Available courses

What does it mean to lead during a time of religious, sociocultural, and environmental upheaval? What can churches do differently to reflect and nurture gospel values and God's dream of a just, reconciled, Spirit-filled world? This course will use the vision and concepts of Beloved Community to interrogate our approach to mission. Participants will articulate big-picture values and explore everyday leadership practices designed to help ensure that our growing and changing communities avoid reproducing past injustices and divisions, contributing instead to their repair and reconciliation.

What does it mean to form faith in an era when faith is not a given? How should we convene religious education at a time when institutions (religious and otherwise) are in decline? How do we critique and deconstruct an educational status quo that has too often accepted and reinforced forms of structural oppression? What liberating alternatives exist for learning and discipleship in a variety of institutional and community settings, in person and online?

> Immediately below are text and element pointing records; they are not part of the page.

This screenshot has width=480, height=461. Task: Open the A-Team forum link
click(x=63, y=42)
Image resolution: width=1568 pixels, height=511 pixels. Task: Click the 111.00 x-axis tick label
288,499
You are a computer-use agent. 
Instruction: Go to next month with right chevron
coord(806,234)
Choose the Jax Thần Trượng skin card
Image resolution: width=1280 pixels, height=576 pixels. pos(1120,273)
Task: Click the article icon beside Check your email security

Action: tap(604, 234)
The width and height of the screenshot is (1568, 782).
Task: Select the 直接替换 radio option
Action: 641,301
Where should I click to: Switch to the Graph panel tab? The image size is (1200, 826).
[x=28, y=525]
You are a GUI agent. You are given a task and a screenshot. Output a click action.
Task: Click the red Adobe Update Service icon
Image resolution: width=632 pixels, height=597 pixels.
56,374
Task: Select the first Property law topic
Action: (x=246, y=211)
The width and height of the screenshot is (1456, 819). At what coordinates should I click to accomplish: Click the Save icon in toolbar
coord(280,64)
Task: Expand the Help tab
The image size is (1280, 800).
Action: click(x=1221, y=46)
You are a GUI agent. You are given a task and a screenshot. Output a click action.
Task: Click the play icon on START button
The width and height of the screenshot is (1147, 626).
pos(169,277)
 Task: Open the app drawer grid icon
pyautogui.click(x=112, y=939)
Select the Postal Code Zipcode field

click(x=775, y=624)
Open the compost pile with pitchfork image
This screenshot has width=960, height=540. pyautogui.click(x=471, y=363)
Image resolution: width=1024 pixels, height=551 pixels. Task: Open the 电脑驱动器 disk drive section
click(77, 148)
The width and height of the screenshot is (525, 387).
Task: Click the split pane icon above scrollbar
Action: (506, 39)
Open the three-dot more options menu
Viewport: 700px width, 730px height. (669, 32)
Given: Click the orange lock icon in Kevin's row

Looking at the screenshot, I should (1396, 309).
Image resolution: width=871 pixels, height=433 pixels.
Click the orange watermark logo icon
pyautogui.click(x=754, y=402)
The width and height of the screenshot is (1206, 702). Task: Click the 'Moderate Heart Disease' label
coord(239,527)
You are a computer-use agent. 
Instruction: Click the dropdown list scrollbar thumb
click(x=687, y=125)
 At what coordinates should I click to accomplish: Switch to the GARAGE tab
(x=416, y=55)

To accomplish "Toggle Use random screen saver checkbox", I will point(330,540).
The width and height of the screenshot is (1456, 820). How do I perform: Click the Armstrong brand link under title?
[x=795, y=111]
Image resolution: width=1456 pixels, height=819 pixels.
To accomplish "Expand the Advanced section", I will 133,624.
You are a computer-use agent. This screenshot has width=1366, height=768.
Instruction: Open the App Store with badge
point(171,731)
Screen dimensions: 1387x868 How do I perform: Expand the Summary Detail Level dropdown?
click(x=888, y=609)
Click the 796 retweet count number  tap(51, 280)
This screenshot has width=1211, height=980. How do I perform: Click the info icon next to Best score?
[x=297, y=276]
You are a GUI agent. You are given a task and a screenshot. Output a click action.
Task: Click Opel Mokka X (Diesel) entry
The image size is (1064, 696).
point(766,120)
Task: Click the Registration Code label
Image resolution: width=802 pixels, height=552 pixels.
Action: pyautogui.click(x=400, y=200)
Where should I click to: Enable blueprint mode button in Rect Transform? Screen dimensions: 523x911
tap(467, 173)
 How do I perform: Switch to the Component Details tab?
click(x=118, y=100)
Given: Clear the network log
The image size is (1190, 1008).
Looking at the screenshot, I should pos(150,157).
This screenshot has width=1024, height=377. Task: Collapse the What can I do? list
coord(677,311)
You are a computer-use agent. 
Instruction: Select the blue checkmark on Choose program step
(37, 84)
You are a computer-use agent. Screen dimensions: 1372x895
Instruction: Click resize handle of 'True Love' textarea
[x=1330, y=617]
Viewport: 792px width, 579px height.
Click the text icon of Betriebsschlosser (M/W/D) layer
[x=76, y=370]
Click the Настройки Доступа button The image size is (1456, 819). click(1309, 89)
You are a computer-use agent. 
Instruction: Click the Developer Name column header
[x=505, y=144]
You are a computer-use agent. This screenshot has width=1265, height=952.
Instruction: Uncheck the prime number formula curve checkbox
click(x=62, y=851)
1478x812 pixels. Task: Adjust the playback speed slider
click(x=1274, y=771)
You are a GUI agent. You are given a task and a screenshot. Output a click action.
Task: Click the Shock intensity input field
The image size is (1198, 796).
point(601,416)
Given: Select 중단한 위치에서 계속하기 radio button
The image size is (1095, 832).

These are the questions we'll be exploring together as we encounter and experience modes and practices of Christian formation that honor agency and identity, foster collaborative leadership and participant co-creativity, and make space for authentic incarnations and enculturations of gospel values. This course is appropriate for all master's students and is evaluated primarily through the creation of authentic artifacts such as personal narratives, educational resource reviews, and Christian formation program designs. It is offered in an asynchronous weekly online format.